§ **PROBLEM STATEMENT**: Retype, exactly as they appear below, the lines between the line holding "The width and" and the line holding "Pick the stacked", both ends included.

§ **DATA TO EXAMINE**:
- - -
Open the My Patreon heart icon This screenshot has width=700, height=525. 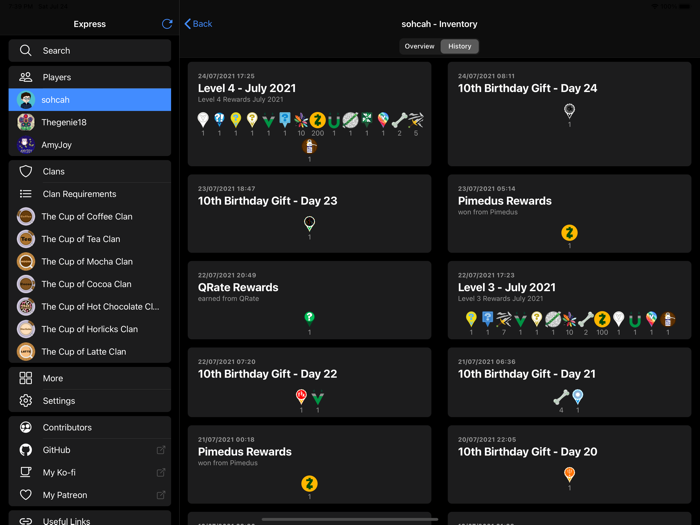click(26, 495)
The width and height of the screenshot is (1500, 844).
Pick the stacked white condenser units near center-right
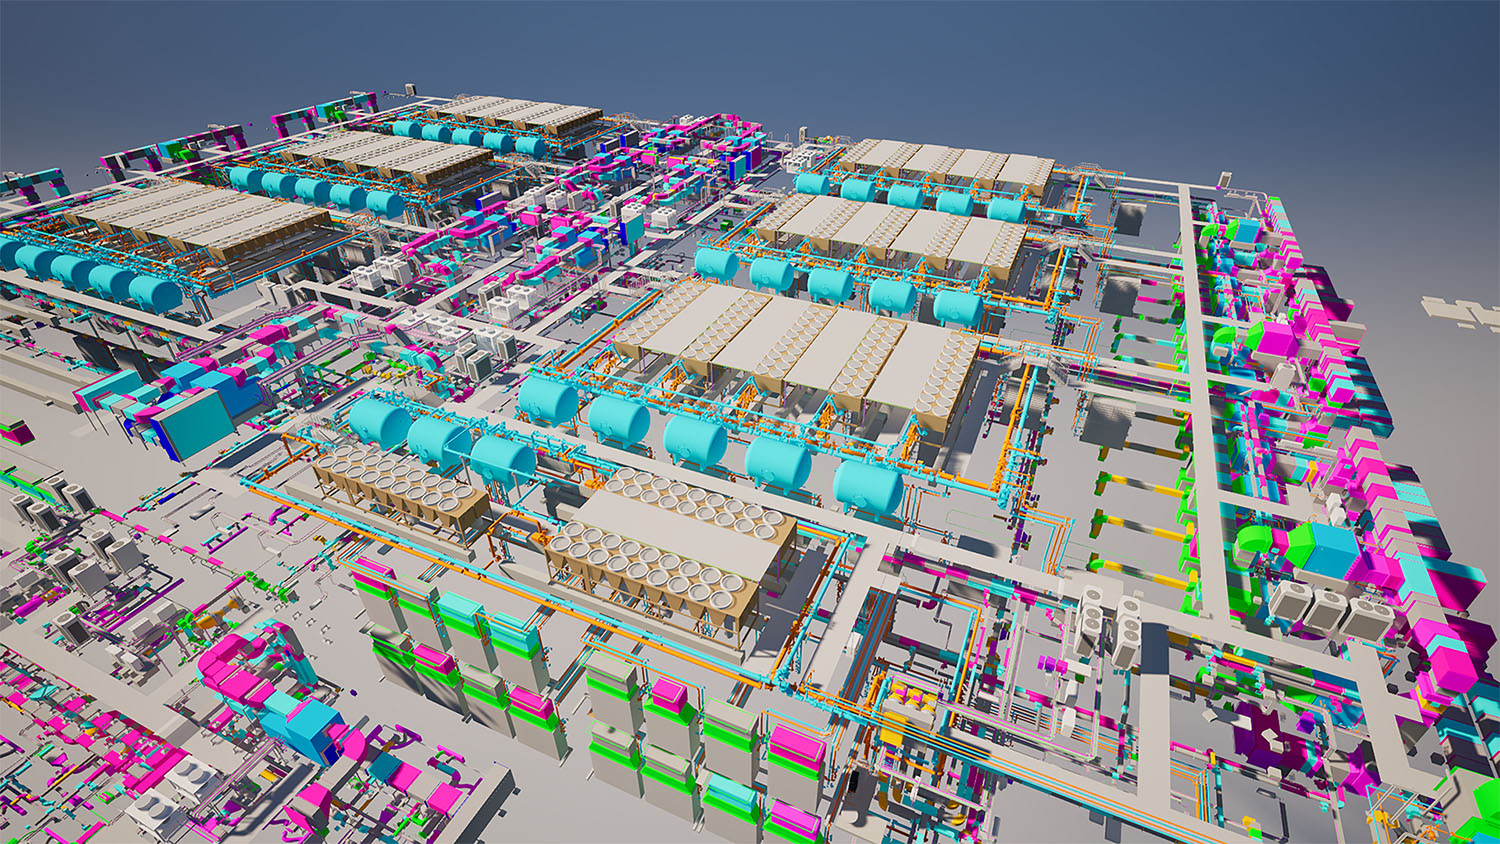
- - -
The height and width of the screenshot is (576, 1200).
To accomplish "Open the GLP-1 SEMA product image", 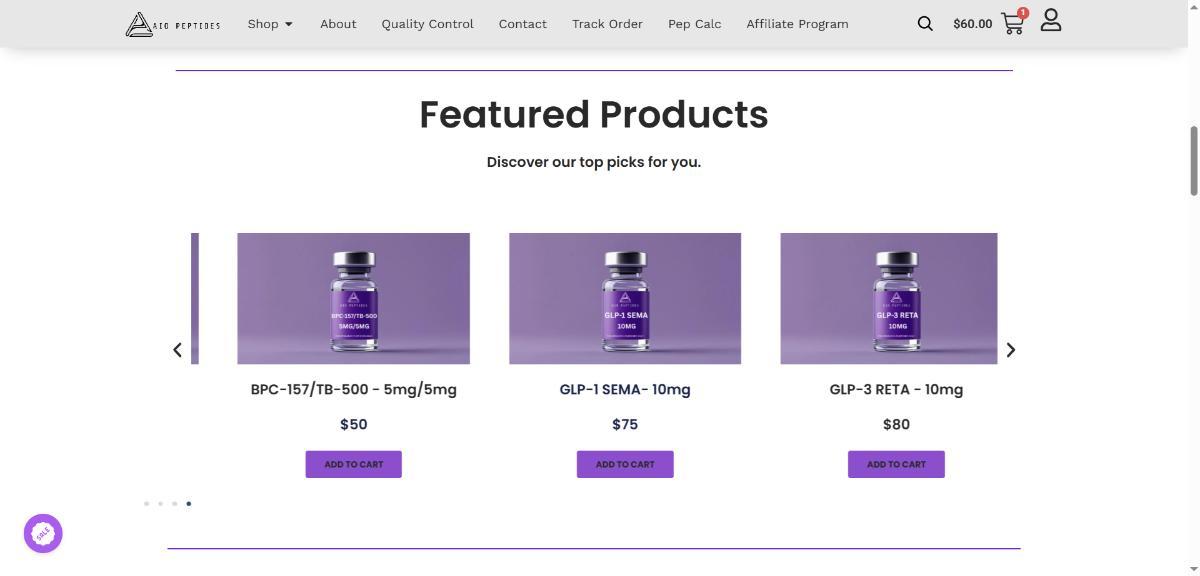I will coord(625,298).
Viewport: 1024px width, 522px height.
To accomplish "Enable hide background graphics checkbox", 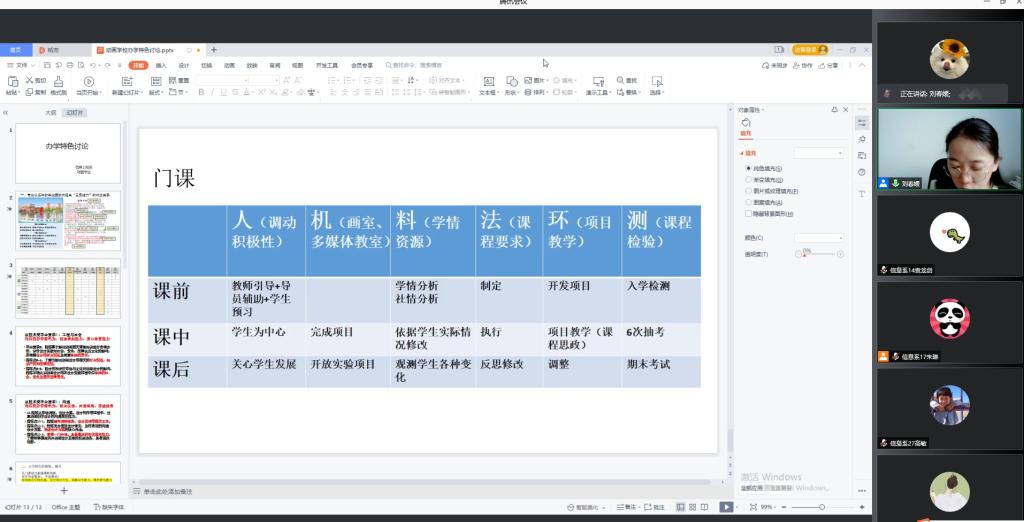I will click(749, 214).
- - -
§ **RESULT FOR THIS EXERCISE**:
The width and height of the screenshot is (1500, 844).
Pick the stacked white condenser units near center-right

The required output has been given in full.